While plenty of direct-to-consumer companies are striving for unicorn status, digitally native menswear company Buck Mason found chasing funding and quick growth led nowhere fast.
Co-founders Sasha Koehn and Erik Allen Ford started the brand in 2013 with the idea of taking the most essential items in a man’s closet and making them better. With consumers shifting away from formal attire and looking more toward athleisure, tees were a natural first step.
In 2015, the brand set out to raise $5 million in Series A funding, but failed. That’s when Koehn and Allen Ford decided to focus on profitability, moving away from pitching VCs to grow the business. After a 2014 Wall Street Journal article called the brand’s tees one of the best in America, the brand went from doing $4,000 a month in sales to more than $100,000 in just 24 hours. From that point on, the brand started reinvesting money from e-commerce and retail sales back into the business, rather than seek out VC money.
“We talked to the VC folks and pretty much got turned down by everybody. I don’t think we were particularly good at talking that talk,” said Allen Ford. “They wanted us to show how we were going to be 500% up every year. And we wanted to say, ‘We can show you how we’re going to make a better T-shirt tomorrow.'”
Keeping its focus on “strength-based growth” has led Buck Mason to increase revenue 150% year over year, every year since 2016, he said. That meant being strategic about how the brand spent its money, from scaling back the marketing budget to focusing on a more-local-production approach. Currently, the brand makes over 50% of its products locally, which cuts back on transportation costs. Additionally, Buck Mason created a few more products outside of its signature curved-hem tee, from five-pocket jeans to henleys and long-sleeve tees.
With that mindset, Buck Mason did over $30 million in sales in 2018. This year, the brand is on track to do over $50 million in sales. Part of that is due to focusing on retail early on. Buck Mason currently has seven stores across the U.S. and will have 10 by the end of the year. In addition, the founders said not thinking of Buck Mason as a DTC brand has served them well.
“DTC never meant anything to us,” said Allen Ford. “That was never a part of our language. We are a brand and a product builder. The brands that last are brand-first. They focus on making world-class products.”
Allen Adamson, co-founder of marketing consultancy Metaforce and adjunct professor at NYU Stern, said the brand’s dedication to creating the best possible T-shirt, and not veering too far from that, has led to its steady, consistent growth. This month, the brand reached 1 million tees sold.

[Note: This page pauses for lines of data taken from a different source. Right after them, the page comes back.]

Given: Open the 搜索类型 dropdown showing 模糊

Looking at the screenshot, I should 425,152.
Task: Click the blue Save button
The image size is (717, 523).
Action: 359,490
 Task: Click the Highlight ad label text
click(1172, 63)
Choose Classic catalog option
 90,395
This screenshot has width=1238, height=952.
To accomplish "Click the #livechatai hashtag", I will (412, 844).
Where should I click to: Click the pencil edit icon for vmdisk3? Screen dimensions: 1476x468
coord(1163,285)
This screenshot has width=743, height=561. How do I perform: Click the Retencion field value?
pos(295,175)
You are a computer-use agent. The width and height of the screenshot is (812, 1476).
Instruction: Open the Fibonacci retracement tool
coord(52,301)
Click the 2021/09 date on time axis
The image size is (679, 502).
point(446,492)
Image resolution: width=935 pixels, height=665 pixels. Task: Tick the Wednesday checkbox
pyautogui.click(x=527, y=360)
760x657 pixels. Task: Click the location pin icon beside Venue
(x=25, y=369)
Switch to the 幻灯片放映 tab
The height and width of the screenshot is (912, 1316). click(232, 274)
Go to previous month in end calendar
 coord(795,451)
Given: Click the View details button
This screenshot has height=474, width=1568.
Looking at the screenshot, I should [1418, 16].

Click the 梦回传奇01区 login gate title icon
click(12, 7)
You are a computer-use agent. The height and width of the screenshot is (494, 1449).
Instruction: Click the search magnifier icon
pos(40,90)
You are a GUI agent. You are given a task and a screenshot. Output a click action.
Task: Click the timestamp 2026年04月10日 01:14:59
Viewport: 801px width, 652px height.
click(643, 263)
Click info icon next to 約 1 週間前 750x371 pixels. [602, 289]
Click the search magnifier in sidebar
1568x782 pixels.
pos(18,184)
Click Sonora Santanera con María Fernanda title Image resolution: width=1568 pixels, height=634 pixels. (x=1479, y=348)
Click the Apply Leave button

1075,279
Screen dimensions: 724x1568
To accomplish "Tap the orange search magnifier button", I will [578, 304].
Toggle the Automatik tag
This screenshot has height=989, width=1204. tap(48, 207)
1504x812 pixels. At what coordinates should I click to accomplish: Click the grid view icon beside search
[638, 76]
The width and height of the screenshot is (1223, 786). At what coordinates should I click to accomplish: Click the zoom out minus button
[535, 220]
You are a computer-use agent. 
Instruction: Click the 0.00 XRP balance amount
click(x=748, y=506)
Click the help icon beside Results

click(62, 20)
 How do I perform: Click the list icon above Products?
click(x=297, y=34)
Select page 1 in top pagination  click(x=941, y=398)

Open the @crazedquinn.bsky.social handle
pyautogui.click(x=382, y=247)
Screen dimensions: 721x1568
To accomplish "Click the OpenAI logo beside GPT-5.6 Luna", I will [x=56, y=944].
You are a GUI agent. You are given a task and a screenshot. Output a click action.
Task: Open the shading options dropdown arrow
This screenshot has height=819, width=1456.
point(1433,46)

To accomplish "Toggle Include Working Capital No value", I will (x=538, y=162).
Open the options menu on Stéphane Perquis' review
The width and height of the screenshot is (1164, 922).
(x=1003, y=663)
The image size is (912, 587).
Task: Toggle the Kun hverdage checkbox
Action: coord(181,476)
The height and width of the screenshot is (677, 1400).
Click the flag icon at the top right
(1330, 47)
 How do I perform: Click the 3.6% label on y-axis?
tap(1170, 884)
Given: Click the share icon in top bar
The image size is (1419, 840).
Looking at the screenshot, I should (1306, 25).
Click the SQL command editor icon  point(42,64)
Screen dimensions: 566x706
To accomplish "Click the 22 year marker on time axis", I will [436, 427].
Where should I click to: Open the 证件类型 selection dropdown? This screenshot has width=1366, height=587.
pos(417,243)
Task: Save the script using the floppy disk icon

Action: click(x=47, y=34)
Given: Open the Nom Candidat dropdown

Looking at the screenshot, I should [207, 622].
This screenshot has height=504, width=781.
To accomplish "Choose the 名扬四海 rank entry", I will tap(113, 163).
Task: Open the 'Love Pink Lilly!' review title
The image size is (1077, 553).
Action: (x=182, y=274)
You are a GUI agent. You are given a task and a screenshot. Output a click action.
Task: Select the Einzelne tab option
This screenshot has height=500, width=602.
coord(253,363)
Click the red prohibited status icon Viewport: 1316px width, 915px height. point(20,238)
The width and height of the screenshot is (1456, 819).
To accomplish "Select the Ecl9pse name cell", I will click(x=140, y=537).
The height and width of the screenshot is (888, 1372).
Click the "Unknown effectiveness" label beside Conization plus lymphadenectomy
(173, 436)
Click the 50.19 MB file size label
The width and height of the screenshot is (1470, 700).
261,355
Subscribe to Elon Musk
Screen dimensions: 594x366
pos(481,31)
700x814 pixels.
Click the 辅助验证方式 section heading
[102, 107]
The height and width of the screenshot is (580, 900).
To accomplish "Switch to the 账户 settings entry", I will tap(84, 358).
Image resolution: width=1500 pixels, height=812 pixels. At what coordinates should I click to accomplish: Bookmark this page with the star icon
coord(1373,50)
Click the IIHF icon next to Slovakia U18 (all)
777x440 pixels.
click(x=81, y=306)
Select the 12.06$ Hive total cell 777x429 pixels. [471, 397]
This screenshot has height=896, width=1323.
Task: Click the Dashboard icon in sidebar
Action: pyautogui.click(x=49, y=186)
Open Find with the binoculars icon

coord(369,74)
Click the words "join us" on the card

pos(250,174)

“The story has to differentiate the brand, because most consumers will look at a T-shirt, whether it’s from Buck Mason, or Abercrombie or the Gap, and think that they all look the same. Rather than sell on the fashion look, they sell on the curation and quality — the promise that this shirt looks good now, and it will look good in three months,” Adamson said.
Koehn said the company doesn’t overthink things when it comes to customer acquisition and marketing. The brand relies on all the typical channels that a digitally native company does, from email marketing to shoppable posts on social media (the brand has nearly 64,000 followers on Instagram) and finds word of mouth to be a big customer acquisition tool, he said.
“We probably put an over-emphasis on retention and what happens once that customer is already with us, as opposed to worrying about acquiring the next customer,” said Koehn. “Anything we do from a marketing perspective has to be profitable on first purchase.”
Currently, Buck Mason brings in 60% of its revenue from repeat customers, Koehn said.